- **Provided records**:
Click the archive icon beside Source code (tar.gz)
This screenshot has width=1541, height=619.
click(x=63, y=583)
---
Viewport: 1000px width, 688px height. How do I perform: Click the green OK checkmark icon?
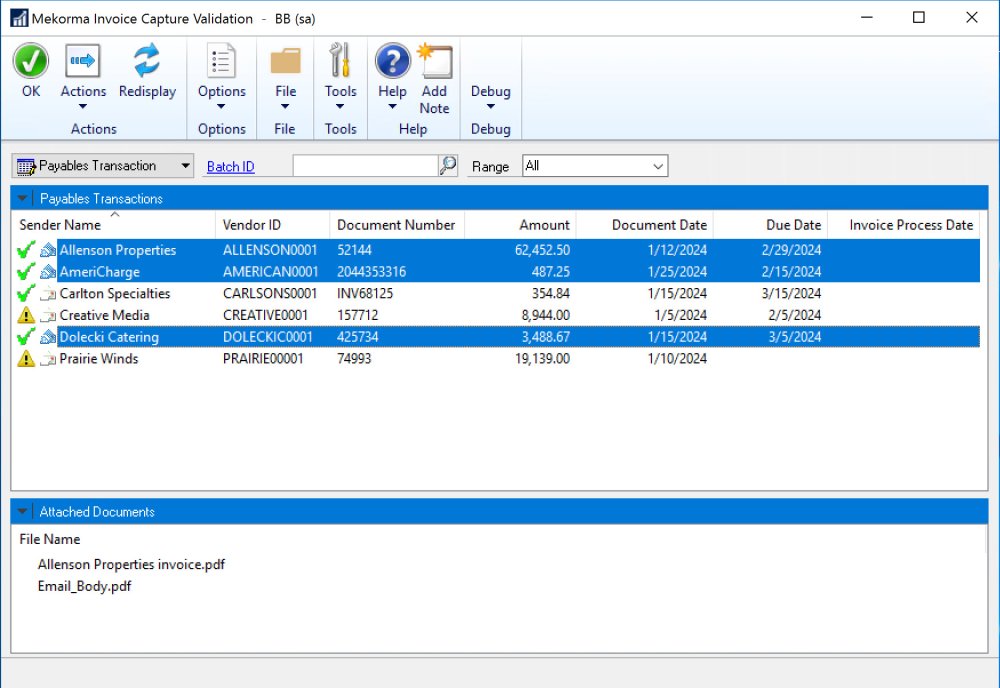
--
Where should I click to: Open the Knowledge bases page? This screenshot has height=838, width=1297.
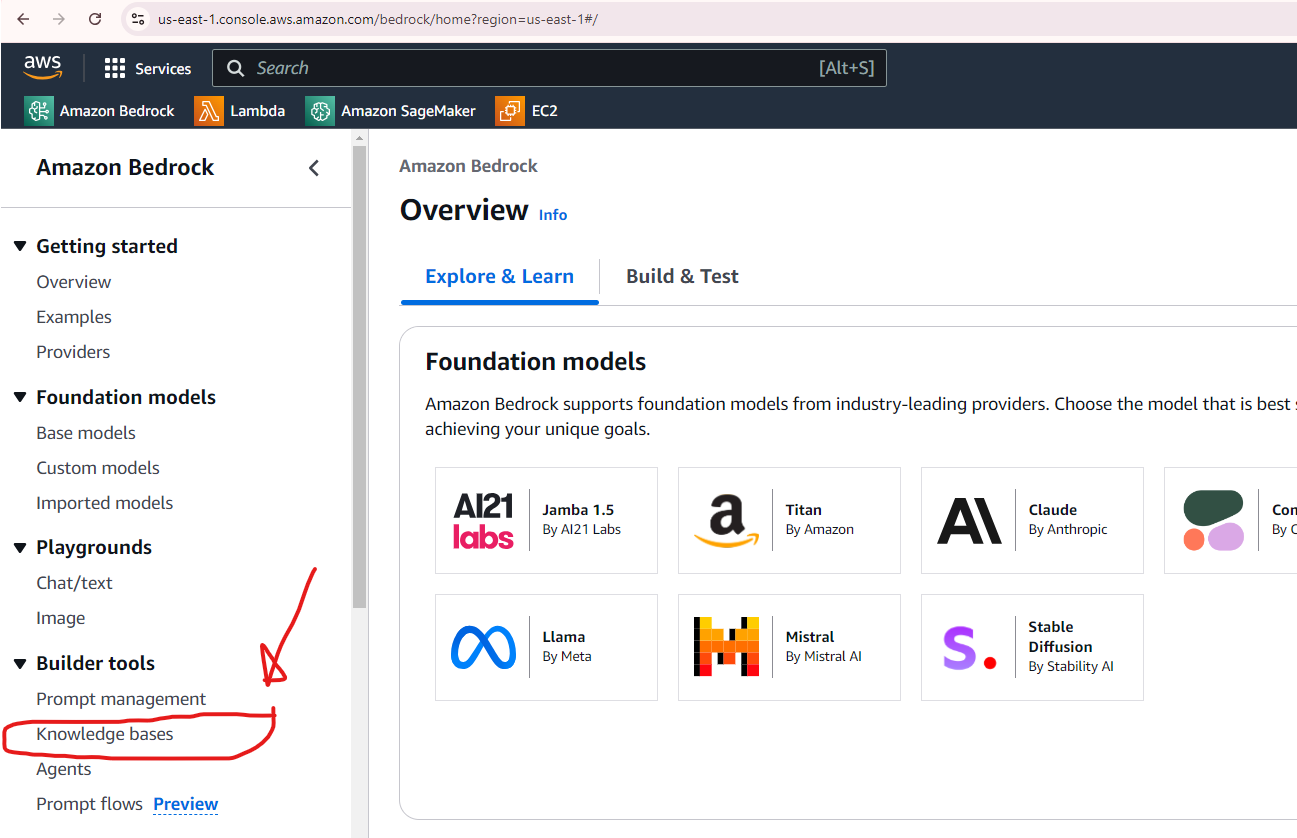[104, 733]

- **The task**:
Please repeat the records between the line holding "Click the archive" and the line holding "click(x=63, y=583)", inclusive, keeping every line, requests included. Multiply each coordinate in the answers by 2.55 and round to whole numbers, with halves rounding up, leaving all other numbers unchanged.

- **Result**:
Click the archive icon beside Source code (tar.gz)
This screenshot has width=1541, height=619.
click(x=161, y=1487)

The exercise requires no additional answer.